LOS PERROS Y LA PISTOLA

En Cornish advertían a los extraños que buscaban a Salinger que se anduvieran con cuidado. Era mejor no aparecer por sorpresa en su granja, al borde de un acantilado remoto. El escritor, que practicaba yoga y meditación zen, vivía con perros rabiosos, y en el pueblo rumoreaban que, además, tenía una pistola.

El profesor Greg Herriges lo supo cuando entró en una tienda y la dueña, una antigua amiga de Salinger llamada Ethel, le contó: “Él estaba siempre en su estudio, escribiendo. Y si estaba allí, escribiendo, nadie podía llamarlo. Daba igual que hubiera un interconector entre su casa y su estudio. A no ser que se produjera una emergencia, nadie le podía interrumpir”.

A aquella conversación que Herriges publicó a comienzos de 1979 en Oui Magazinese unieron dos personas. “¡Dios! Es penoso cuando algunos estudiantes vienen para intentar verlo”, soltó uno de ellos.

“Él solo quiere que lo dejen a solas. Una vez vino un grupo desde Boston. Eran 15 chavales que querían conocerlo y entrevistarlo. Esa fue la primera vez que apareció la pistola. ¡Habían invadido su privacidad y los chicos insistían en hablar con él! Ahora tiene a los perros y otras cosas para protegerse ante este tipo de visitas”.

Herriges descubrió que en los años 60 Salinger trabajó en un “búnker de cemento situado a 100 metros de su casa”. Allí podía pasar hasta 18 horas diarias. “Estaba tan metido en su trabajo que a menudo sufría accidentes de tráfico”, escribió el profesor en Oui Magazine. “Edith Taylor, la esposa de un académico que siguió muy de cerca la carrera de Salinger, recuerda al autor dando tumbos por la carretera con su jeep, mientras tenía conversaciones y peleas consigo mismo”.

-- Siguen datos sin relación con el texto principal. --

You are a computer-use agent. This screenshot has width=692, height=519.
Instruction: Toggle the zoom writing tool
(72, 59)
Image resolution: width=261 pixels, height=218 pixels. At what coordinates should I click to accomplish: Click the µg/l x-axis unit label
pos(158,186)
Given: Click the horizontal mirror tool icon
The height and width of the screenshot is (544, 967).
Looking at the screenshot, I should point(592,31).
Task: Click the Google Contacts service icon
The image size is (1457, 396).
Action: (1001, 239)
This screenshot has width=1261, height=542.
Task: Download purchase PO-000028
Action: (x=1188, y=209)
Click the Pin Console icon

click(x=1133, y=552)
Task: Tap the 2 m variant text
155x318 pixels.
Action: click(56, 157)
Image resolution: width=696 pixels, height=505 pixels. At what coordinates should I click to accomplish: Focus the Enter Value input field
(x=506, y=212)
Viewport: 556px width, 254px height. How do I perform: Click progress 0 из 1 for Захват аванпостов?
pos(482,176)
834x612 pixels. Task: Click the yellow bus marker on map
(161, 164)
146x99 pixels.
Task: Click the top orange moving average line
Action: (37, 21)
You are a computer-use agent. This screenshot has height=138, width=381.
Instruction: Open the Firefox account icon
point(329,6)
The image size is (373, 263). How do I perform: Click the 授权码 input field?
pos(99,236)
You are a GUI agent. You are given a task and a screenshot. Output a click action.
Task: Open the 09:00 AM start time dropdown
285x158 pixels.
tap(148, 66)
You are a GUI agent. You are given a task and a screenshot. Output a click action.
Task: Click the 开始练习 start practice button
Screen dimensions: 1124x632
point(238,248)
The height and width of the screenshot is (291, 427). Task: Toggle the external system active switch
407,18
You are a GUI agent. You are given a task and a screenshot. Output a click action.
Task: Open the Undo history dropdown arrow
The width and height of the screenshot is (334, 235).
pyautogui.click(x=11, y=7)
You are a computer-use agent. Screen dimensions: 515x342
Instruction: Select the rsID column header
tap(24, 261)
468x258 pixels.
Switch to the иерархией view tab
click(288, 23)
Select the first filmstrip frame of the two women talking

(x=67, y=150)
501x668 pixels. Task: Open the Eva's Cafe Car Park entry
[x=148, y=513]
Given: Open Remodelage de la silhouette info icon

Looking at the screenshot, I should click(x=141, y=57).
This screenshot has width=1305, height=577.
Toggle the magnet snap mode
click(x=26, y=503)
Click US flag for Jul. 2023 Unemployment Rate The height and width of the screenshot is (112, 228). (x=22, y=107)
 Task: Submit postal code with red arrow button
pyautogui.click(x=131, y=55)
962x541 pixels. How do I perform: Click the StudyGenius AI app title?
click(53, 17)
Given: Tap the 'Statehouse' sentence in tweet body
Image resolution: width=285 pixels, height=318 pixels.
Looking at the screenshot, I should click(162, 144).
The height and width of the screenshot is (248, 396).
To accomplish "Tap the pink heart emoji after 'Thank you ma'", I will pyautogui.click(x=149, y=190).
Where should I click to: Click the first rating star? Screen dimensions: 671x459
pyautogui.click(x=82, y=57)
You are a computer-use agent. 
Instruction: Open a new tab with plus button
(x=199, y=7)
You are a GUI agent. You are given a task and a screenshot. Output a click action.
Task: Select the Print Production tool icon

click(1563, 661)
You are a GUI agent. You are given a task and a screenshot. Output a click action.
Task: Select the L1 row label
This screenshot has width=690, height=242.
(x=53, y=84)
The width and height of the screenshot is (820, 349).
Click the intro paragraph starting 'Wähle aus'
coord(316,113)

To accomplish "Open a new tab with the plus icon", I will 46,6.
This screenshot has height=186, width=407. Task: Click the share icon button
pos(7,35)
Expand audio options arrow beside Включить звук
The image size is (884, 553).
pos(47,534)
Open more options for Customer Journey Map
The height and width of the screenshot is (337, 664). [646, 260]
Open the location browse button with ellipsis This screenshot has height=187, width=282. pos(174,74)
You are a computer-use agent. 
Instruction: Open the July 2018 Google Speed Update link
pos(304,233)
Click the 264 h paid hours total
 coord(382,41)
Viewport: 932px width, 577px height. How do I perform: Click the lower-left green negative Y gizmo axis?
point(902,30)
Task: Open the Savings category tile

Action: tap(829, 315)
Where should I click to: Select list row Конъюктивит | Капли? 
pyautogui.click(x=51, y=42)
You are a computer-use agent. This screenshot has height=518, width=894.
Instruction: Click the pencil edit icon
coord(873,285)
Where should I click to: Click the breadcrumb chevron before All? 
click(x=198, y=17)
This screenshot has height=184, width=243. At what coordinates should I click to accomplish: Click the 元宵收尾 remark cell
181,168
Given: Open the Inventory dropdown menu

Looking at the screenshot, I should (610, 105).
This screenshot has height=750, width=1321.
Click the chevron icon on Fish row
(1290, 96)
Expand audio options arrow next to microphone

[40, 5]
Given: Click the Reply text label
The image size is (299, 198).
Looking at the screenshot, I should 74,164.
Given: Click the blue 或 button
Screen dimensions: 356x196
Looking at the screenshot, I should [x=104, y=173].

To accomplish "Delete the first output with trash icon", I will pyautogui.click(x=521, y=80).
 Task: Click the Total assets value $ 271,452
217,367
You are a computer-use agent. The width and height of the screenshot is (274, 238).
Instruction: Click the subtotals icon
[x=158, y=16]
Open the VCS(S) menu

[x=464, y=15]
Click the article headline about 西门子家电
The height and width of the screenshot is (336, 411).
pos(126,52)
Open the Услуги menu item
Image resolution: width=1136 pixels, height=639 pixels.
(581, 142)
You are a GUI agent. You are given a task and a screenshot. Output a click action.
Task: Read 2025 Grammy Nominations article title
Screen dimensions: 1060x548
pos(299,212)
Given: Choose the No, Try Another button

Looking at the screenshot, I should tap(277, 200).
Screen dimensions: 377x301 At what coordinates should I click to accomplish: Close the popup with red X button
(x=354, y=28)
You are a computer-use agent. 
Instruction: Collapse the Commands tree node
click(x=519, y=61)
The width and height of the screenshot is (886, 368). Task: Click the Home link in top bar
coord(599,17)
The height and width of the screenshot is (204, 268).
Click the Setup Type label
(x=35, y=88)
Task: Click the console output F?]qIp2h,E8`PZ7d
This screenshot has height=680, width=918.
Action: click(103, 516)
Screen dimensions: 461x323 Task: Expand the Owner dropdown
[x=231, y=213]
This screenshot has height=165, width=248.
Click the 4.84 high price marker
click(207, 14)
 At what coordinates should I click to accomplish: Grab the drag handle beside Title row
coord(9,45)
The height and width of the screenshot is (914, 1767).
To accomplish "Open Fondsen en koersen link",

Incluso cuando salía de su cautiverio buscaba la concentración a la desesperada. Aquel día de lluvia intensa en que Herriges llegó hasta su puerta, volvió a formular la pregunta que todos hacían a Salinger:

—¿Sigues escribiendo?
—¡Sí, por supuesto! —respondió, sorprendido—. ¿A qué piensas que me dedico? Soy escritor. Pero mi comunicación con el resto del mundo es mediante la ficción. El contacto con el público entorpece mi trabajo. Eso ha supuesto un problema para algunos de mis colegas y les ha hecho mucho daño.
—Comprendo…
—¡No! —interrumpió Salinger—. No lo comprendes. Si lo hicieses, no estarías aquí.